MEMÓRIAS - Crônica - Thomaz Soriano Filho

MEMÓRIAS…1

Thomaz Soriano Filho2

(22/05/1890 – 28/01/1919)


Ao Dr. A. de A.



A alegria e a saudade que sentimos quando recordamos fatos de nossa meninice são um fenômeno físico muito constante e comum aos espíritos bem formados. Alegria por termos passado por coisas tão boas e saudade porque elas já passaram na ampulheta dos “tempos que não voltam mais”.

Corria o mês de março, no meio das ventanias dos dias hiemais, quando eu e meu pai nos preparamos para assistir às festas da Semana Santa em minha terra. Partimos e eu ia tão satisfeito ver a terra onde nasci e onde há muito tempo não pisava! Após um dia de viagem fatigante, saltamos na estaçãozinha—B às 7 horas da noite. Meu pai tomou a frente do caminho que nos conduzia à casa de nossa visita, cujo pessoal só eu não conhecia então. Chegados lá, trocaram-se os abraços e imediatamente nos foi oferecido um jantar. Eu, muito acanhado, apenas respondia ao que me perguntavam; e fiquei ainda mais quando vi que não havia ali um só rapazote, pois era tudo mulher. Findo o jantar, me sacudiram dentro duma roda de meninas. Sentei-me, mas sem ousar dizer uma palavra. Qual não foi, porém, minha surpresa quando a mais bonita delas, uma menina morena e robusta, de olhos grandes e pretos, mais ou menos de minha altura, ergueu-se com a voluptuosidade de uma borboleta e convidou-me a passear?! Corei com o convite da menina e estonteado ergui-me. Começamos a descer uma ladeira da rua que fica defronte de sua casa. Dados uns dez passos, eu já era outro, não tinha o mínimo acanhamento, tanto que comecei por perguntar-lhe o nome. Daí por diante, já descíamos às carreiras, a mão dela presa por minha mão. Licença, leitores, para transcrever aqui o que diz o velho Montegazza sobre os amores juvenis: “Como a borboleta que, saída apenas dos invólucros da crisálida, inda leva nas asas mal abertas os restos da anafaia em que por tanto tempo se envolvera, o amor, a paixão, que mais madruga no homem saído apenas da infância, traz consigo os despojos desta”3. Assim era meu amor, a poucos minutos da saída dos envólucros da crisálida, juvenil, cheio de adorações e sempre tímido.

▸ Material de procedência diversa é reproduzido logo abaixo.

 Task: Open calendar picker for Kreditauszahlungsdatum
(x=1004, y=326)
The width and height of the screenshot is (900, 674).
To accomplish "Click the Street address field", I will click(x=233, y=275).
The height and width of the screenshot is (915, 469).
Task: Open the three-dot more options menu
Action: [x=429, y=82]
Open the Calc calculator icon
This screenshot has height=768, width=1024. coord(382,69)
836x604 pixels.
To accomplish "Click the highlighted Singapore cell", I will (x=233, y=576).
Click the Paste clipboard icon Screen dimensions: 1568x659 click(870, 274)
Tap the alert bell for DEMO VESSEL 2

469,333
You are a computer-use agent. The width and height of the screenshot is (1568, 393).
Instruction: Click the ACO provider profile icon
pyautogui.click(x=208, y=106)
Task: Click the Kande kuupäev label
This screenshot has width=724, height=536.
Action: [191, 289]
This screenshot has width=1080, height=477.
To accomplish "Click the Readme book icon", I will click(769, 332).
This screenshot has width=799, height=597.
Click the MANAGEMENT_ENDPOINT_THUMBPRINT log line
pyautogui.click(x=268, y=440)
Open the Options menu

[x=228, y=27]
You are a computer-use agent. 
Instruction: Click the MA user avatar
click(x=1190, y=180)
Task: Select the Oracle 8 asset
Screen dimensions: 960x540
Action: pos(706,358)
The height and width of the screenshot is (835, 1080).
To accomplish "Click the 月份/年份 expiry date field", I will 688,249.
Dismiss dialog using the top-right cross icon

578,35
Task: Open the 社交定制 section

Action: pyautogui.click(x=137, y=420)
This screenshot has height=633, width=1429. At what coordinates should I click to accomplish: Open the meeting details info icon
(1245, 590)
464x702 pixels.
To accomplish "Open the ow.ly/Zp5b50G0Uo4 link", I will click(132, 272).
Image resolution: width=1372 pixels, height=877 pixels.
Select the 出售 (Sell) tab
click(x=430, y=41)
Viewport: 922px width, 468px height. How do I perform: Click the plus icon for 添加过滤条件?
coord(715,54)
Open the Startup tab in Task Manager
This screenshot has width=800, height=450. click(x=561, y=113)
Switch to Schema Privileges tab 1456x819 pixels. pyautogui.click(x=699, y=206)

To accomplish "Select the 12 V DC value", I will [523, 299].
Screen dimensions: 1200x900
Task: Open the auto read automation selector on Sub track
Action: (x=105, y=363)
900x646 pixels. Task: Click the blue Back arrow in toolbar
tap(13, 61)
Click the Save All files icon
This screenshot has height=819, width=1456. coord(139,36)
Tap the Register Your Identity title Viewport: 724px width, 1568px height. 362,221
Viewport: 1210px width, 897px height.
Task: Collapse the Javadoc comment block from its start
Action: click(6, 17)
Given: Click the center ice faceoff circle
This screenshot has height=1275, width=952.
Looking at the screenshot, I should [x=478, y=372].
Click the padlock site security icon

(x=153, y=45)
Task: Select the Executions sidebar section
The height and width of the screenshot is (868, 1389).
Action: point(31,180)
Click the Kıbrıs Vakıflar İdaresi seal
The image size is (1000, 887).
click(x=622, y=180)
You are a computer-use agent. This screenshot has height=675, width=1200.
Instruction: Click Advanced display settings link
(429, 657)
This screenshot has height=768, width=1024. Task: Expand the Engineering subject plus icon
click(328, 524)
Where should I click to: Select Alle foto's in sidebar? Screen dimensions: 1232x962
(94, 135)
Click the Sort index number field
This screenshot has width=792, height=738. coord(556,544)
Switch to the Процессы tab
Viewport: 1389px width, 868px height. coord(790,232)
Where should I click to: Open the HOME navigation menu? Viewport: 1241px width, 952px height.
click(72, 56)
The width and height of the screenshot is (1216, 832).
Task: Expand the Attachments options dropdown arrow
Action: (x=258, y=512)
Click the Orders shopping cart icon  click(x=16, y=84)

A menina era tentadora e ainda mais me parecia quando seus cabelos longos e pretos, soprados pela brisa fagueira da noite, vinham bater em meu rosto. Apesar de sua tentação, eu nunca ousei mais do que lhe apertar as mãos e isto de modo que ela não sentisse. Quantas vezes ela, cansada de subir e descer comigo, às carreiras, a rua deserta, não o descansava, encostada no meu ombro?

Enquanto que os outros confessavam-se durante toda a Semana Santa, eu me confessava com os cabelos dela, longos e pretos que, soprados pela brisa fagueira, batiam no meu rosto.

Fatos e memórias!


Recife, 21 do outubro de 1904.



Ilustração: PS/Copilot.

Notas:

1Publicado originariamente no Diário de Pernambuco, edição de 23 de outubro de 1904. O autor tinha apenas 14 anos quando publicou esta crônica (N. do E.)

2O autor, falecido aos 28 anos, vítima da gripe espanhola, quando em exercício do cargo de deputado do estado do Rio Grande do Norte, era tio-avô do editor. Era casado com Alzira Soriano, que veio a ser a primeira mulher a eleger-se e a investir-se no cargo de prefeita no Brasil e na América Latina (N. do E.)